Game Concept: Voxel Expedition

David Stark / Zarkonnen
22 Sep 2014, 5:08 p.m.

Something I've been chewing on for a while is how to make an "adventure" game that is more about travel than about fights or isolated puzzles. If you look at something like Tolkien, a lot of the adventure is about getting from A to B, rather than fighting things or figuring stuff out. But in adventure and roleplaying games, the focus has been on the latter two because it's less clear how to do the former. How do you make getting from A to B interesting?

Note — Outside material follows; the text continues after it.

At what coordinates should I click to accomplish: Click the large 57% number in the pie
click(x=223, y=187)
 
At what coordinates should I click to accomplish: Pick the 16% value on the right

The Curious Expedition is one game that's trying to make this work - traversal of terrain as an important part of the gameplay - and I'm very excited about it. Yet it abstracts away the terrain itself into a manageable hex grid.

In fact, there is only one game I can think of which really manages to have an organic concept of "rugged terrain" and "hidden": Minecraft, with its huge detailed worlds. Simply put, it takes me more time to traverse a dense forest than some plains, because the latter is easier to navigate. The challenge of the terrain isn't distilled down to some "move cost" number but arises from the action of actually traversing it. Equally, in Minecraft you can really hide something. Put an entrance into a random forest valley, and it will take a long time to find without a map.

These properties make for a great game about expeditions and adventure, but they are somewhat undercut by Minecraft's other features. Because the primary focus of the game is on mining and crafting, a lot of the rugged terrain can by ignored if you're willing to spam blocks or make random tunnels. This also means that you can hide places simply by putting them underground with no visible entrance, and equally, you can get into places by mining, bypassing any clever traps or hidden door mechanisms. Nor is Minecraft's environment very harsh: there are monsters, of course, but you have near-unlimited carrying capacity, you heal rapidly, and you'd be hard pressed to actually starve.

What comes out of this is a potential mutant version of Minecraft that would be all about taking long journeys, navigating the landscape (with no convenient coordinate indicators or detailed magic maps), surviving the environment, finding hidden places, evading the traps, and getting the treasure. Raiding tombs, you might say, but in a world as big as the real one.

This game could be implemented as a Minecraft mod, of course, but it might be more interesting to make it its own game - mostly to pick a smaller block size. Minecraft's block size has led to somewhat awkward compromises in that the player will automatically ascend a half-block but not a full block - except for the pocket edition, when full block height changes can be automatically traversed too. In a game that's very much about the properties of terrain, it would be nice to have a bit more fine control over this, with blocks that are maybe a foot across. Single-block climbs would be dealt with automatically, though with a bit of a slowdown as a result, while larger height differences have to be jumped or climbed. Making the block size so small that the player can't fit through a one-block gap would also allow for things like thickets that have only the occasional path through.

Of course, a smaller block size means higher memory requirements for the world, but on the other hand, this game features no serious terrain modification: you cannot mine through rock, so a lot of the world can simply remain inaccessible and empty.

Anyway, I'm not sure if this would end up being fun or simply tedious. It might be an interesting thing to code up at some point, though writing a whole fat voxel engine is a bit much for a quick prototype. We'll see.